##### Source passage #####
Honduras must honour Vicky Hernandez’s legacy with real change for trans people
For Vicky Hernandez’s family and the hundreds of LGBTQ+ activists and allies in Honduras waiting several hours in 100-degree San Pedro Sula, heat was a matter of relativity.
On the day Honduran President Xiomara Castro formally claimed responsibility on behalf of the state for Hernandez’s death, it had been almost 13 years since the trans activist’s murder on June 28, 2009.
Hernandez was shot dead during a state-imposed curfew in a crime that marked the beginning of a stark increase in violence against LGBTQ+ people.
More than 400 LGBTQ+ people have died in Honduras during those 13 years, according to NGO Red Lesbica Cattrachas.
What’s more, data collected by human rights organisations shows that Honduras has the world’s highest rate of murder for transgender and other gender-diverse people, with Brazil and Mexico following closely behind.
The majority of these murders appear to come at the hands of state agents, in what is disgustingly called ‘social cleansing’.
The May 10 act of recognition and responsibility for Hernandez’s death, as ordered by the Inter-American Court last spring, is undoubtedly an important first step, affirming what occurred. But more needs to be done, and quickly.
Two things are rapidly declining. One, is the health of Hernandez’s mother, Rosa – an unwavering voice in the fight for justice and for other trans women – who also is battling both cancer and lung disease.
#####
Task requirements: According to the article on Vicky Hernandez, on what date was she murdered?
##### Information shown #####
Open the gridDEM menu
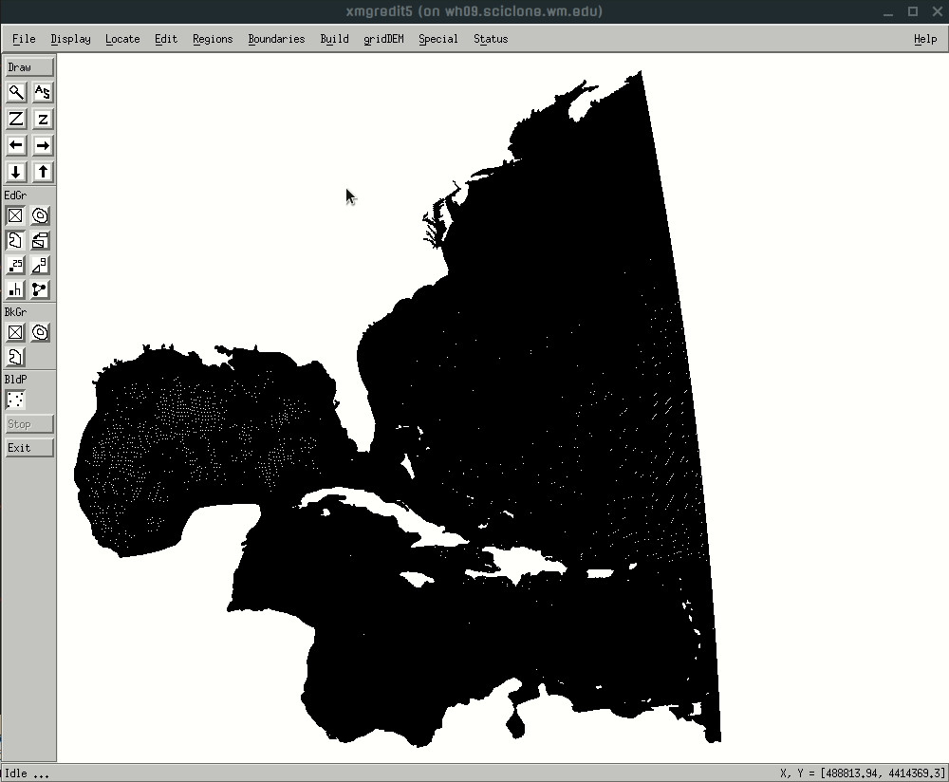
#####
Exercise result: June 28, 2009